The Korean variant will have 64GB storage, but also the micro SD support. LG said these differences were down to regional marketing decisions. Hopefully it won’t make too much difference given the storage is expandable.
Connectivity and extras
Where those regional decisions become a bit more frustrating is in the extras. The US G6 will have wireless charging, which adds extra convenience, minimal extra weight and no design changes. However, the Korean and European versions miss out on this handy addition.
The Korean G6 will have Hi-Fi Quad DAC, a component that allows for high quality audio playback. LG told us that it doesn’t cost much more to add this feature, but the US and Europe miss out on it. It referred back to regional decisions on included components, but for us it’s frustrating that the European version will miss out on two desirable features.
There will also be a dual SIM version, but don’t expect this to come to the UK or Europe. These three missing features aren’t vital to the G6’s success in the UK, but we’d certainly welcome them and it’s frustrating to see a major phone split its features like this dependent on market. Extra features are universally appreciated.
The G6 does have one trick up its sleeve for all regions though. LG claims it’s the first smartphone to support both Dolby Vision and HDR 10. In basic terms, it’s the first smartphone to theoretically support superior audio-visual standards normally associated with high-end televisions.
We say theoretically because while it supports both, streaming services such as Netflix don’t actually yet offer playback of this combined quality on mobile devices.

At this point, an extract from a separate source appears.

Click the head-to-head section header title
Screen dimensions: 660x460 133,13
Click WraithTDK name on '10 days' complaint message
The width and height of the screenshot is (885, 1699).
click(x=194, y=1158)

Remember when everything was ‘HD ready’, before HD actually existed? It’s like that. Watch this space.
An iPhone 7 compared to the LG G6
LG G6 hands-on review: Software
The G6’s software has been quite substantially overhauled from the G5’s in order to play nice with the taller 18:9 screen. LG’s own apps such as messaging, weather and calendar have been redesigned to better manage white space and information displayed since there’s more room to play with.
When presented side by side with the G5’s screens, the difference is noticeably positive:
As you can see, apps have more space to work with, so LG has worked very hard to bring the user a more aesthetically pleasing experience, working on attractive, modernised graphics in the main apps.
The camera software too has been redone, with some excellent use of the extra screen space – we love that when taking photos landscape, you get a camera roll of the last few photos taken, rather than the smartphone norm of one tiny thumbnail of the one most recent photo.
With our hands-on of the pre-production model we liked the use of the two square idea (app presentation split into squares) in the camera functions LG calls guide shot (for comparison snaps), grid shot (2x2grid shots) and match shot (for collages). They are a tad gimmicky and the software was buggy, so we will fully test it on the final review unit.
We also welcome LG’s decision to choose whether or not to display apps iOS style on the home screen or store them in an app tray. We don’t mind it on iOS, but given the choice on Android, we’ll pick the app tray every time.